======== ページ本文 ========

佐藤優『世界のエリートが学んでいる哲学・宗教の授業』(PHP文庫、2020)

なんだか面白そうなニオイがするから、
筑波大学での講義を「盗み聞き」してこよう。
佐藤優『世界のエリートが学んでいる哲学・宗教の授業』
PHP文庫、2020)を読む。



講義の聞き手代表は佐藤の友人であり
筑波大学非常勤講師/同志社大学嘱託講師の小峯隆生(こみね たかお)。
佐藤に小峯が質問したり、反対に佐藤がツッコミを入れたりしながら
双方向で講義が進む。
「まえがき」から引用する。



  日本の政治、経済、マスメディアなどで活躍するエリートには
  哲学や宗教に関する知識と教養が欠如している。
  この点を改善することが日本の社会と国家を強化するために有益と思う。


  このような私の考えに、友人であり、
  筑波大学で非常勤講師、同志社大学で嘱託講師を務める小嶺隆生氏が
  全面的に共感してくださった。
  そして筑波大学で、私が、小峰氏が選抜した学生を対象に
  「哲学的訓練」と題する講義を数回行った。
  本書にはそのときの内容が盛り込まれている。
  (略)
                          (p.5)


「第一講 なぜ哲学を学ぶのか」から
「第十七講 物事の本質をつかむ「類比」の思考」まで全17講。

========

指示 -
本文のうち、「佐藤に小峯が質問したり、反対に佐藤がツッコミを入れたりしながら」を含む語句で始まり「全面的に共感してくださった。」で終わる部分を、「マスメディア」を「報道機関」に置き換えて書き直しなさい。

======== 記録資料 ========

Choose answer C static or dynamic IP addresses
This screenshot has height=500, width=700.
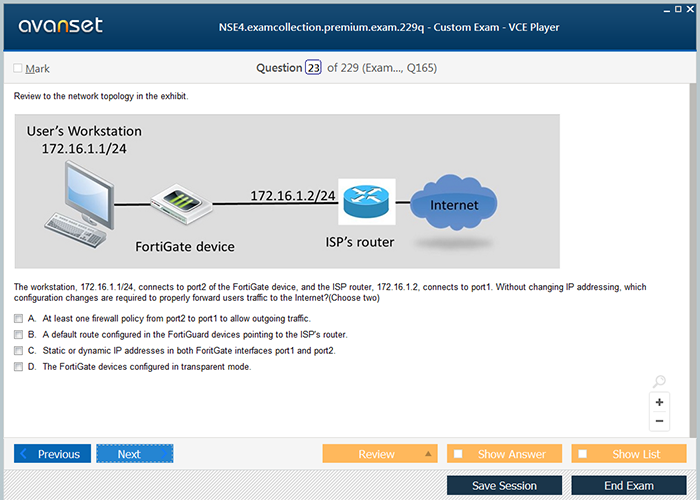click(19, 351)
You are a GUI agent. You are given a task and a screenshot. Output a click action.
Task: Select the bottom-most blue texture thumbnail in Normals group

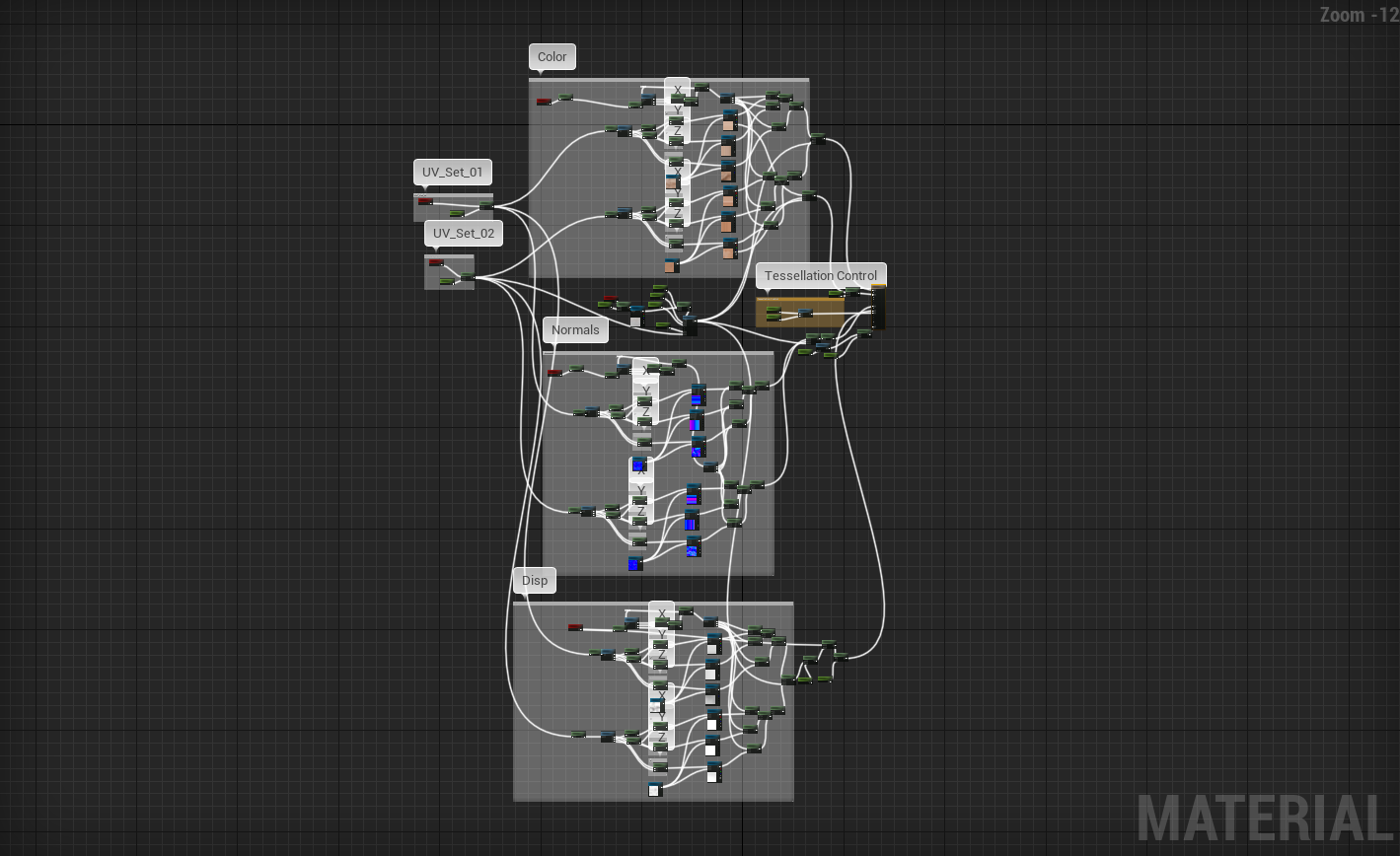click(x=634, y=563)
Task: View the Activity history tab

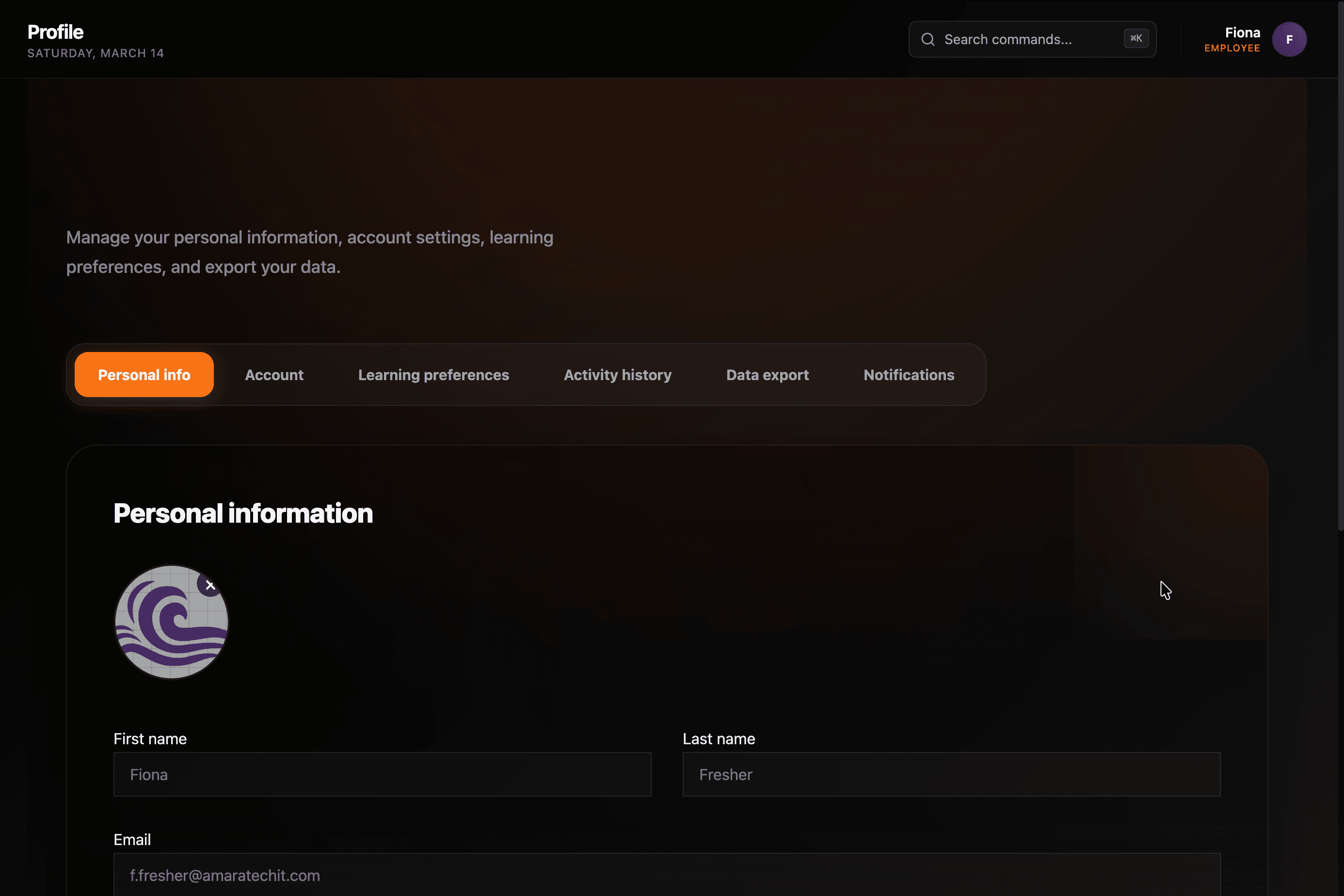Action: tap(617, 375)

========
======== 記録資料 ========

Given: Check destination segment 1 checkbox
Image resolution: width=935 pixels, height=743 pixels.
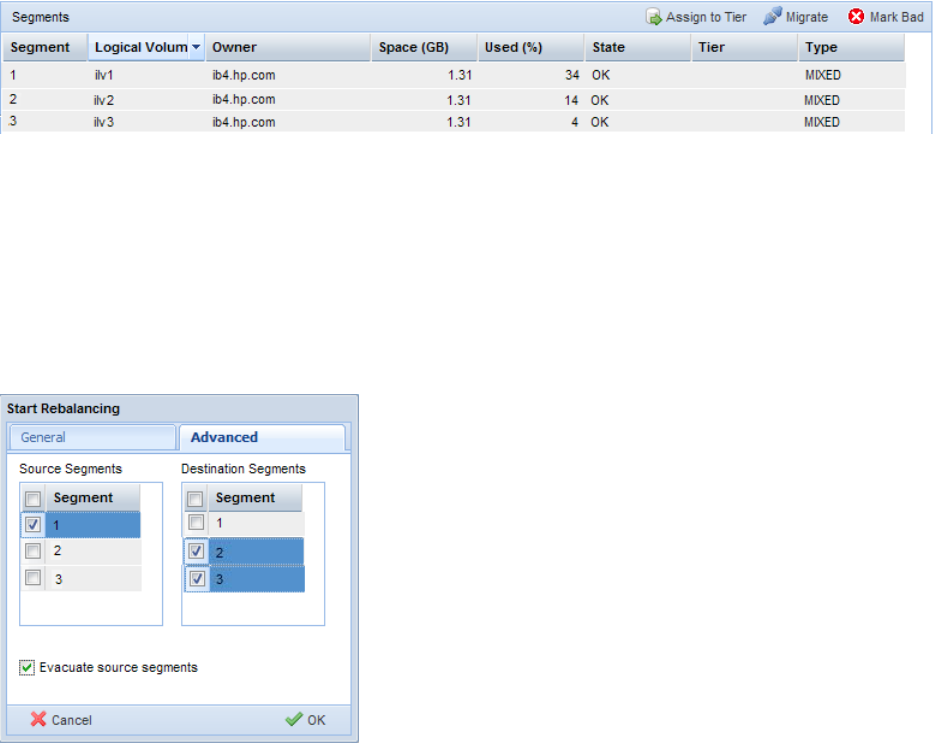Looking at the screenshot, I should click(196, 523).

========

解答 -
佐藤に小峯が質問したり、反対に佐藤がツッコミを入れたりしながら
双方向で講義が進む。
「まえがき」から引用する。



  日本の政治、経済、報道機関などで活躍するエリートには
  哲学や宗教に関する知識と教養が欠如している。
  この点を改善することが日本の社会と国家を強化するために有益と思う。


  このような私の考えに、友人であり、
  筑波大学で非常勤講師、同志社大学で嘱託講師を務める小嶺隆生氏が
  全面的に共感してくださった。